Ma quanto pare il capitolo esodati si chiuderà con questa 7° salvaguardia, in quanto non è previsto alcuno spazio di manovra per chi è rimasto fuori dalla legge di Stabilità. Non resta quindi che verificare che il Fondo esodati sia stato completamente esaurito nel corso degli ultimi provvedimenti, o se avanzano risparmi per eventuali inclusioni.

Ultime notizie pensione: nuovi attacchi alla proposta di Boeri

Che la proposta di Boeri non abbia attirato a se numerosi consensi è una cosa palese, ma bisogna capire se gli attacchi che arrivano dal fronte politico e sindacale siano indirizzati alla riforma pensioni nel complesso, o ad alcuni particolari articoli.
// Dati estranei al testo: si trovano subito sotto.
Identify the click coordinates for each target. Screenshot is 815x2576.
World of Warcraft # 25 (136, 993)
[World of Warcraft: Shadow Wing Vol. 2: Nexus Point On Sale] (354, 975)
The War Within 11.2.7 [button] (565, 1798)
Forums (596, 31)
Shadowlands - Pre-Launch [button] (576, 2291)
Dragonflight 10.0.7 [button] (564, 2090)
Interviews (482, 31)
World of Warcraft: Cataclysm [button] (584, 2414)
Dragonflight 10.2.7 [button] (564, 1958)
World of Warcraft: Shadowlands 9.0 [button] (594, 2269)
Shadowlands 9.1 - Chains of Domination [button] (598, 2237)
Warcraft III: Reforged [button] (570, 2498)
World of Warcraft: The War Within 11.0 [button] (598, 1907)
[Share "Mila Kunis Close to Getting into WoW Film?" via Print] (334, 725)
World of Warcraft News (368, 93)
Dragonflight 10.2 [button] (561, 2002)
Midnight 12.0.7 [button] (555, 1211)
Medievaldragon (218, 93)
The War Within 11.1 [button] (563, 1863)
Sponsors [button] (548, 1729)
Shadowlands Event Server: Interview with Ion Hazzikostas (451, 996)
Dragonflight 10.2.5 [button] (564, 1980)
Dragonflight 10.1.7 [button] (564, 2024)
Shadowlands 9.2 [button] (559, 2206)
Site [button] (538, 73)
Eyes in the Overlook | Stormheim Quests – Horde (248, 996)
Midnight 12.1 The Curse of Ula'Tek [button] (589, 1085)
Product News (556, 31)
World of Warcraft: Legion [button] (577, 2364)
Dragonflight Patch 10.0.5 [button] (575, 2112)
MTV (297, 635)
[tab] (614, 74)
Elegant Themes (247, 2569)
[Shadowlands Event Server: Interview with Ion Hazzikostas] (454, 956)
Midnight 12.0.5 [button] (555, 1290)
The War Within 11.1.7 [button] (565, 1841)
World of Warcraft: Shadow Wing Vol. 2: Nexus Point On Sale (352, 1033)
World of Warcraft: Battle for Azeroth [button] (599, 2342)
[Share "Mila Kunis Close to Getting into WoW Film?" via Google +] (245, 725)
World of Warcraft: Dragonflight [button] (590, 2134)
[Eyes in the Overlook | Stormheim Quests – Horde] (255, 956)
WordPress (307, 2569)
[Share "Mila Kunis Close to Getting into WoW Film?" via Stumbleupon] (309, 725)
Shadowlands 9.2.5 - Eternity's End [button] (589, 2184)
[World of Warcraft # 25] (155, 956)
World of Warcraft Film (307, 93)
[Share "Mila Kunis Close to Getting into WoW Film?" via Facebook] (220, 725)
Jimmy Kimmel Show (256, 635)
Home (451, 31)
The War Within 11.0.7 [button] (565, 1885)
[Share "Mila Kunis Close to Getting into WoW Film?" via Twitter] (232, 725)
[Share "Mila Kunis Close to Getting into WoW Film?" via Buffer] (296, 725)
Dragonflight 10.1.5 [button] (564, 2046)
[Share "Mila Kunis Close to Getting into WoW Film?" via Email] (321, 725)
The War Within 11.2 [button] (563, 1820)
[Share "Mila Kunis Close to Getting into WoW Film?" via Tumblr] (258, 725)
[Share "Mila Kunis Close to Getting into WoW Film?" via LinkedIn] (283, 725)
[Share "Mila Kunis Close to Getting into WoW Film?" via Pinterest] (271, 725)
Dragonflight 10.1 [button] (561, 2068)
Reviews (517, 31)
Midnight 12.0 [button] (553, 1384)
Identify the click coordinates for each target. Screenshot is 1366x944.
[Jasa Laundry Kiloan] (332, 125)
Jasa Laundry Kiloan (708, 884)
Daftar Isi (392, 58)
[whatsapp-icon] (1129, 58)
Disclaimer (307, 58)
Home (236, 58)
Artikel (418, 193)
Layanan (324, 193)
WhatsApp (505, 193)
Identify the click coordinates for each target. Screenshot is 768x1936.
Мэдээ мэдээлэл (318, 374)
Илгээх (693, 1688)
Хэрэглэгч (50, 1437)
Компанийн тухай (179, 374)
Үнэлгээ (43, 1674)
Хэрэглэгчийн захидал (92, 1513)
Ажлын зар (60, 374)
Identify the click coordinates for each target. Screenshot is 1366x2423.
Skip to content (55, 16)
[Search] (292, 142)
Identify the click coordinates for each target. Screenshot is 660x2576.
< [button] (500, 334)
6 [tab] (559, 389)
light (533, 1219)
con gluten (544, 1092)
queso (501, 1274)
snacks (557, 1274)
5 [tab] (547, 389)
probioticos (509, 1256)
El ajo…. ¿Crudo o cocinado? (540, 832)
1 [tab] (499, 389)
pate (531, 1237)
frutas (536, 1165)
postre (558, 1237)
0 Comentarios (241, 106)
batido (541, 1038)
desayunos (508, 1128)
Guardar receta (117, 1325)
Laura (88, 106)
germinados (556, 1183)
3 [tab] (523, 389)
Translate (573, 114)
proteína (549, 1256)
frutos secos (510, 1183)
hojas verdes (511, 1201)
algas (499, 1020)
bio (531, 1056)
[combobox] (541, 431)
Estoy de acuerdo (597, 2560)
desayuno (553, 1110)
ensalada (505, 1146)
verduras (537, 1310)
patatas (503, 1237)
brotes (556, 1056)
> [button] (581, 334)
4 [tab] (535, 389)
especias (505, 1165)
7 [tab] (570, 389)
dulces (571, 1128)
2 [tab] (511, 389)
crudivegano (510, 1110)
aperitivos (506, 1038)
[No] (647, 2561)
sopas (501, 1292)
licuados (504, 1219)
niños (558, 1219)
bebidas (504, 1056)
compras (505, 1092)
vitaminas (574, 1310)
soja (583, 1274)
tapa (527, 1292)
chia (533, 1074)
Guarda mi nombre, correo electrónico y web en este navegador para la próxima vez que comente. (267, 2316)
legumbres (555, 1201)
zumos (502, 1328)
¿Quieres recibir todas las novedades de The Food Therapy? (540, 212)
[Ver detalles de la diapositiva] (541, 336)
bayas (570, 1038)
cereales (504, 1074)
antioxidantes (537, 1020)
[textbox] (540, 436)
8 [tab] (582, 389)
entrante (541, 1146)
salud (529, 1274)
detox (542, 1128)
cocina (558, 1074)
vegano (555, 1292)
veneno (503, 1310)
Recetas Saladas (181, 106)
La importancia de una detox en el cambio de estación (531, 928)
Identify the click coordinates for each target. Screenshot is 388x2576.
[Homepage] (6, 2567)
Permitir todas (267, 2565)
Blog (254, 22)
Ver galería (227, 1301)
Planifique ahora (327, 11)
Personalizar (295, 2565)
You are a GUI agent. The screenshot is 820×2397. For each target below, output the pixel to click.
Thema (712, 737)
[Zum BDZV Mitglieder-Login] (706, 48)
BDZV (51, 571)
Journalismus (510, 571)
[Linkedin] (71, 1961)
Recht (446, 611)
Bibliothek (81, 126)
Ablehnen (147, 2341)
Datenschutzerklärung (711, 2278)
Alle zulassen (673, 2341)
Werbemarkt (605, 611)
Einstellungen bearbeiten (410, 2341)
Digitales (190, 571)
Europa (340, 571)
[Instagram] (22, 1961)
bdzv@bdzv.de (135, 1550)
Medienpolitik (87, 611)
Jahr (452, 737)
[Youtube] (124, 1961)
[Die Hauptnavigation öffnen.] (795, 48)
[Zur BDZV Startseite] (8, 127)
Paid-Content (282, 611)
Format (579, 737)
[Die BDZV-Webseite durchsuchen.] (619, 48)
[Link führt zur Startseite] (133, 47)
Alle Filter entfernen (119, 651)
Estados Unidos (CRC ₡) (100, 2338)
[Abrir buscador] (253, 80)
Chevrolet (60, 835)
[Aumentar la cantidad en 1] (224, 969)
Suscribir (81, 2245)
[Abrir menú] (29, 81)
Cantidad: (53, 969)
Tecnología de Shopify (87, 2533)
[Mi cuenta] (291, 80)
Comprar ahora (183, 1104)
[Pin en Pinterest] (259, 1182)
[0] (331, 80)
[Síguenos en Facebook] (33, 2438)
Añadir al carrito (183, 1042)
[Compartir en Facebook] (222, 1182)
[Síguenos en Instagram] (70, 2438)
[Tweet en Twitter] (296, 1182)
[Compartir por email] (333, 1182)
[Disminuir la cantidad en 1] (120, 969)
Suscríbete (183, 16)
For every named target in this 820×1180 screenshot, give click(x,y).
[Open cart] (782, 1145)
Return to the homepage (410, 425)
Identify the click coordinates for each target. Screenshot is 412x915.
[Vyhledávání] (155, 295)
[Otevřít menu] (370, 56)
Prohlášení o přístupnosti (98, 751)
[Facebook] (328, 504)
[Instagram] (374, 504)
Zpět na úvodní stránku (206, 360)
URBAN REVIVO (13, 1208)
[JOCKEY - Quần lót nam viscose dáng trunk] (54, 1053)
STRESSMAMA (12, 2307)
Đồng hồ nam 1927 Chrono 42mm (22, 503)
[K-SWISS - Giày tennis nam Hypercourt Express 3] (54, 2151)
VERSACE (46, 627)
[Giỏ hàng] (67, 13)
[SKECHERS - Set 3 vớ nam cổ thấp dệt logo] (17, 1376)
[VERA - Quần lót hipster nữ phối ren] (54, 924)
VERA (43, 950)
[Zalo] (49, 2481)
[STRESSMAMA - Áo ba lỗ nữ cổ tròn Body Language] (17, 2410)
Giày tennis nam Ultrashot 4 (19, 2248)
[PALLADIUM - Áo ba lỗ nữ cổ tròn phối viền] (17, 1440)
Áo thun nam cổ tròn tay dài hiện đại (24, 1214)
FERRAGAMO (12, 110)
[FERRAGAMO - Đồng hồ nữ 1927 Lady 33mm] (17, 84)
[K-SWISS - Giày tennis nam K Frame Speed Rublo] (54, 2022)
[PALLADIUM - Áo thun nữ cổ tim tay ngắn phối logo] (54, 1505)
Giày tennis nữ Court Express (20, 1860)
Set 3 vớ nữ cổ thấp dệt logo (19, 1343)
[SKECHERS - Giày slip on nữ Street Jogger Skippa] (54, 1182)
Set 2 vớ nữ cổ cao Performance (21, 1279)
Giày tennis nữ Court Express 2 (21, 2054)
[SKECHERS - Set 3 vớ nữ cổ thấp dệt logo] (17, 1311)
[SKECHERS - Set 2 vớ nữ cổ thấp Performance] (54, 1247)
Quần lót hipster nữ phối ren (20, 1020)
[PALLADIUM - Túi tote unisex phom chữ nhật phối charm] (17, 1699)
Potrebbe causare polemiche, ad esempio, l’articolo all’interno del quale il presidente dell’Inps propone un taglio alle pensioni d’oro. O meglio: propone maggiore equità, quindi un taglio a chi percepisce, oggi, pensioni che superano i 2,000 euro e durante la sua vita lavorativa ha versato un numero di contributi insufficienti a giustificare l’assegno pensionistico.

Tito Boeri aveva già parlato di “Attacchi personali, di ferocia proporzionale all’entità degli interessi. Le persone che sono andate in televisione schiumando di rabbia per attaccarmi sono persone il cui vitalizio verrà probabilmente ridotto della metà se le nostre proposte venissero accolte”.

L’ultima critica arriva da Lamberto Dini che al Sole 24 ore, sulle proposte avanzate da Boeri per la riforma pensioni 2016, ha dichiarato “Sono assolutamente inaccettabili, e peraltro travalicano il suo ruolo di amministratore. La vera questione è la flessibilità in uscita, con l’età pensionabile che oggi è a 66-67 anni. Nel breve periodo l’operazione comporta dei costi, ma di certo gli annunci di tagli alle pensioni cosiddette più alte per compensare i cinquantacinquenni che lasciano il lavoro paiono a dir poco spericolati”.